■ Work request:
Leave out the pictures, and print exactly the lines from the one holding "Contact (411, 166)" through the last line of the material.

= Beginning of Section =

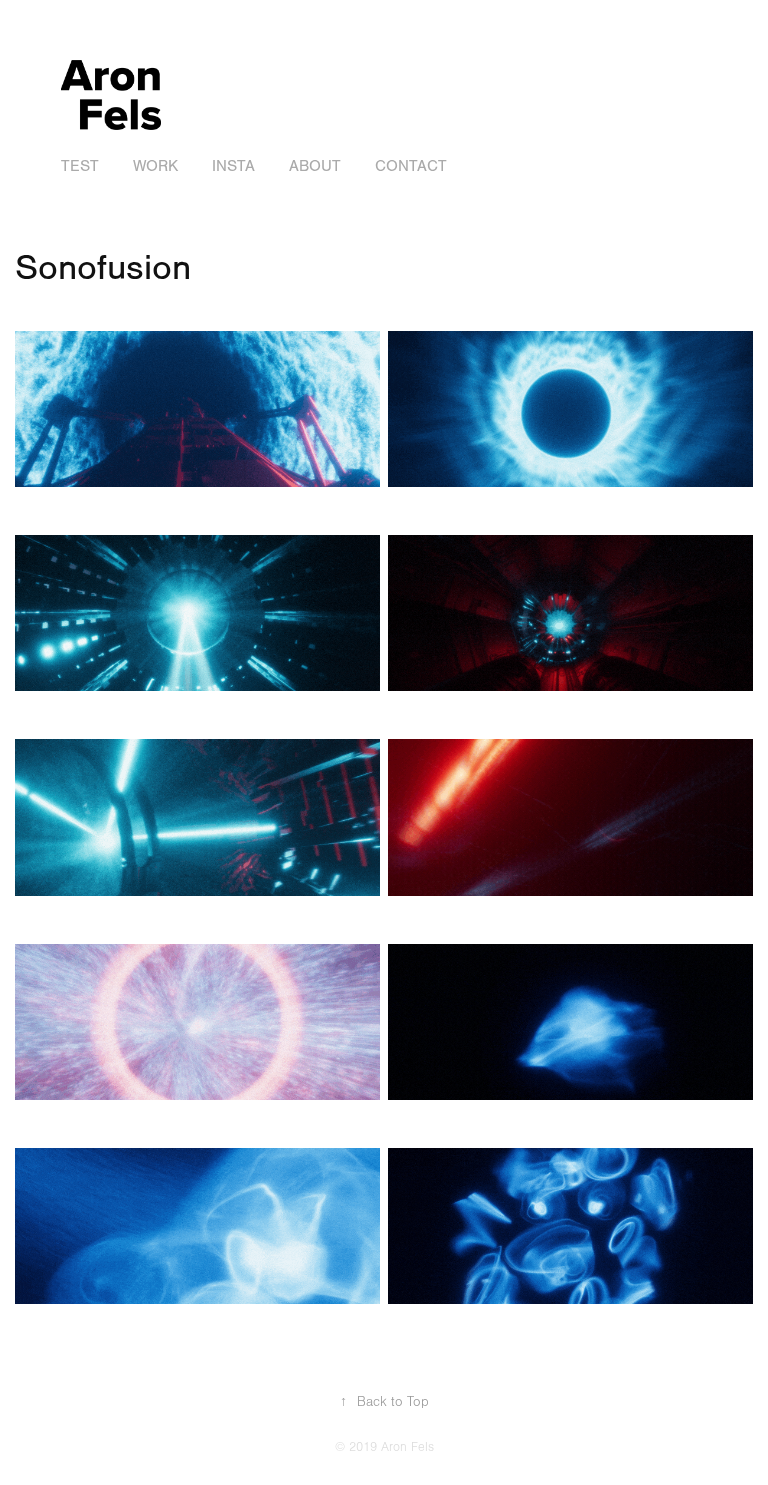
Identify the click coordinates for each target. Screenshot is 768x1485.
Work (155, 166)
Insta (233, 166)
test (80, 166)
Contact (411, 166)
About (315, 166)
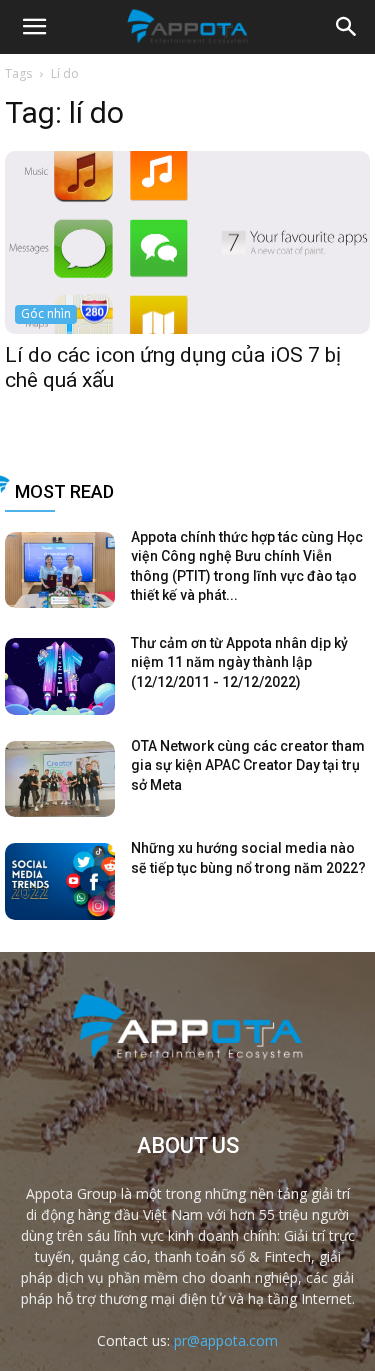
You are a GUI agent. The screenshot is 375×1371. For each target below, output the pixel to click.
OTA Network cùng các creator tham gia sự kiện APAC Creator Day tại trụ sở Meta (248, 765)
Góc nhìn (46, 313)
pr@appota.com (226, 1340)
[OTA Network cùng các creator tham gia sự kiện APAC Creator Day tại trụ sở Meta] (60, 779)
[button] (347, 27)
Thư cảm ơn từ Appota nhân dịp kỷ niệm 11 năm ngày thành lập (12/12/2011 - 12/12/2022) (239, 662)
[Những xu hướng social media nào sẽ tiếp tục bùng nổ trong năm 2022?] (60, 881)
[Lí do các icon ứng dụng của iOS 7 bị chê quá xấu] (187, 242)
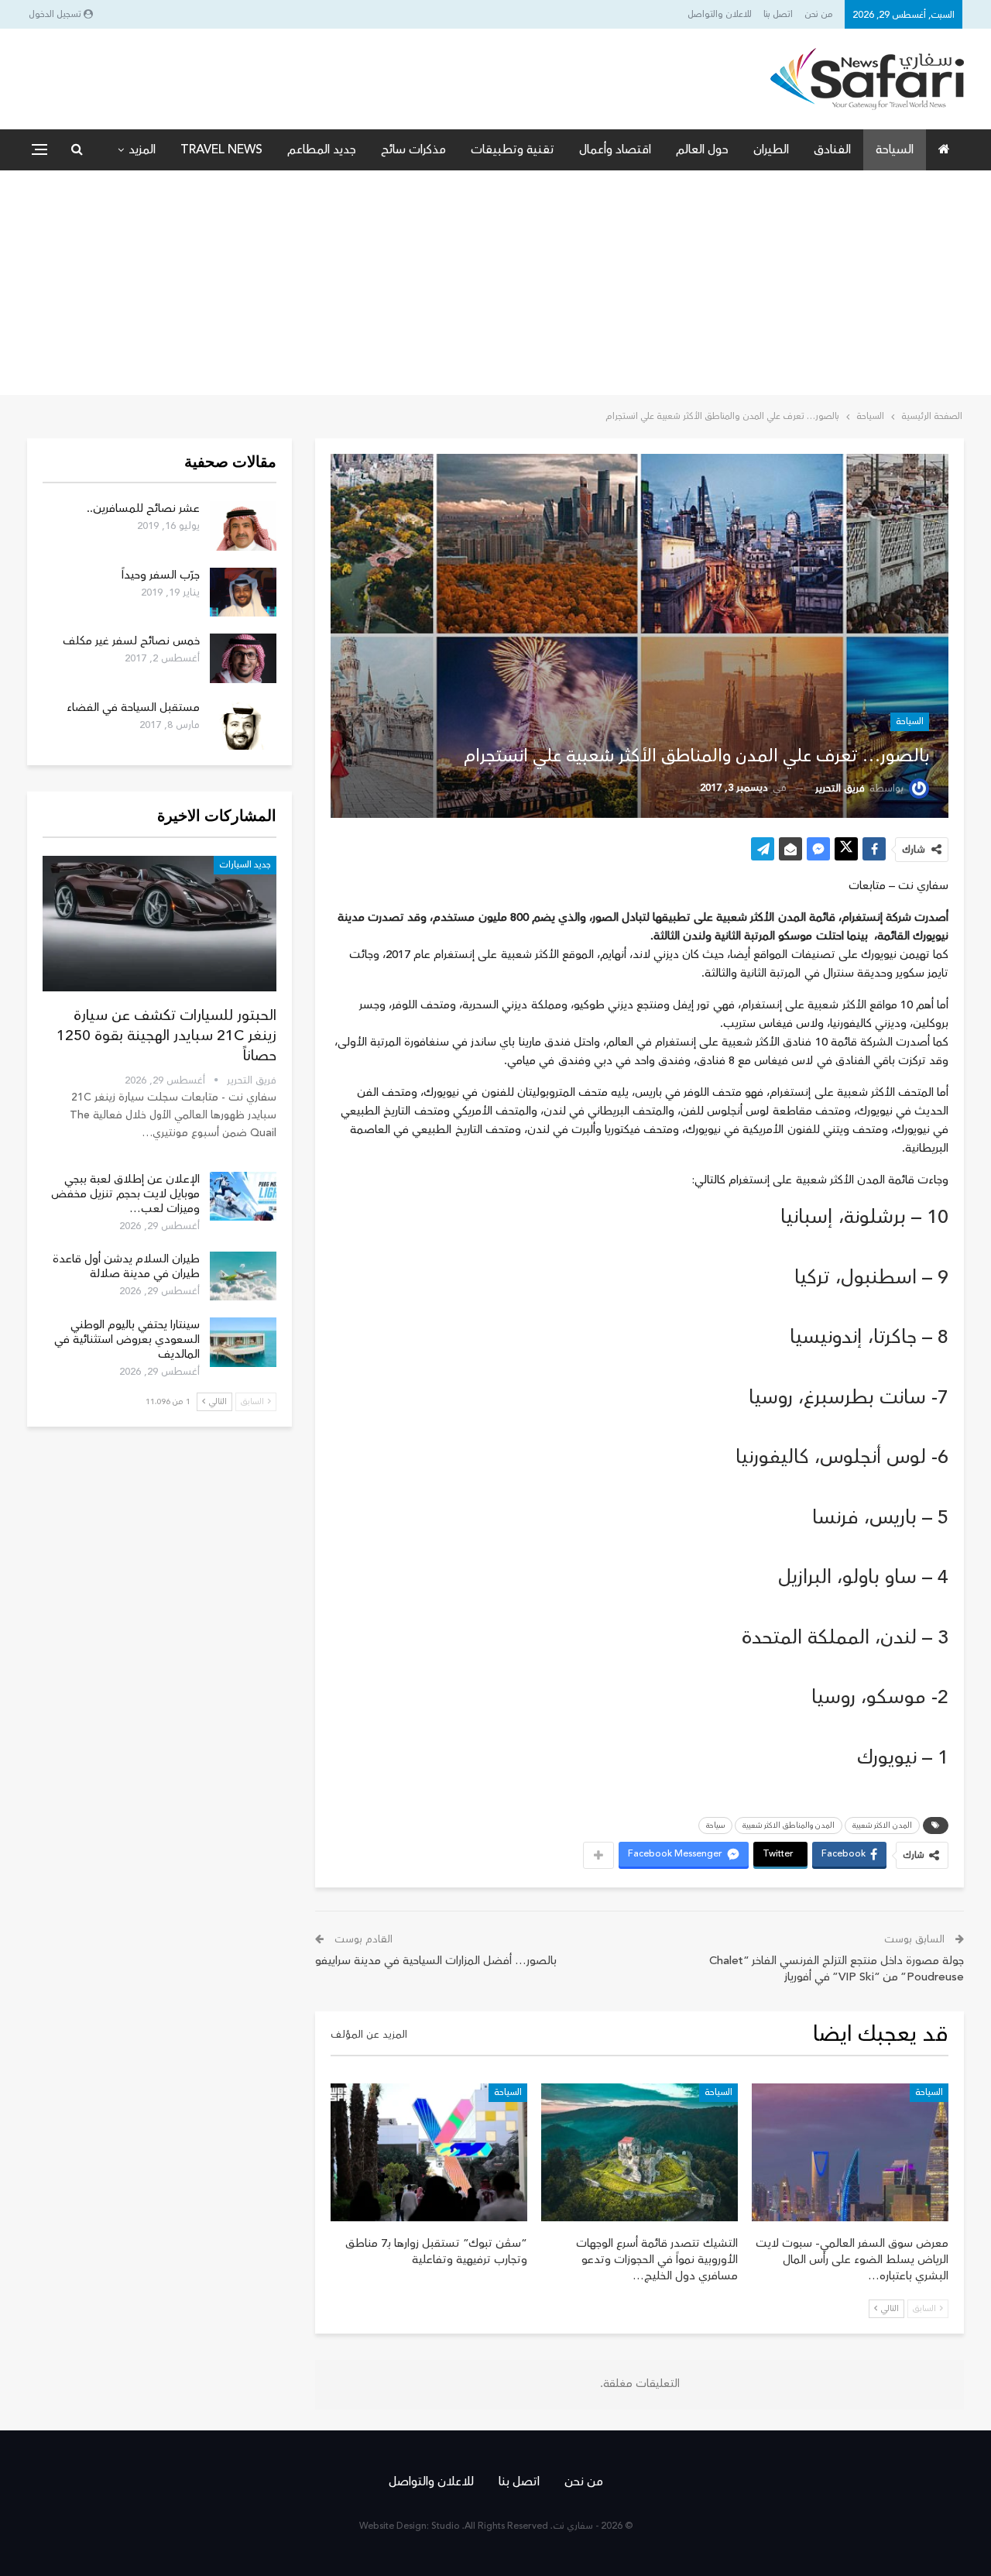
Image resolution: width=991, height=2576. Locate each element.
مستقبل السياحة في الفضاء (133, 707)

= End of Section =

■ Solution below:
Contact (411, 166)
About (315, 166)
You are a GUI agent. The screenshot is 375×1371. For each target below, output the pixel to click.
OTA Network cùng các creator tham gia sự kiện APAC Creator Day tại trụ sở Meta (248, 765)
Góc nhìn (46, 313)
pr@appota.com (226, 1340)
[OTA Network cùng các creator tham gia sự kiện APAC Creator Day tại trụ sở Meta] (60, 779)
[button] (347, 27)
Thư cảm ơn từ Appota nhân dịp kỷ niệm 11 năm ngày thành lập (12/12/2011 - 12/12/2022) (239, 662)
[Những xu hướng social media nào sẽ tiếp tục bùng nổ trong năm 2022?] (60, 881)
[Lí do các icon ứng dụng của iOS 7 bị chê quá xấu] (187, 242)
Image resolution: width=991, height=2576. Locate each element.
مستقبل السياحة في الفضاء (133, 707)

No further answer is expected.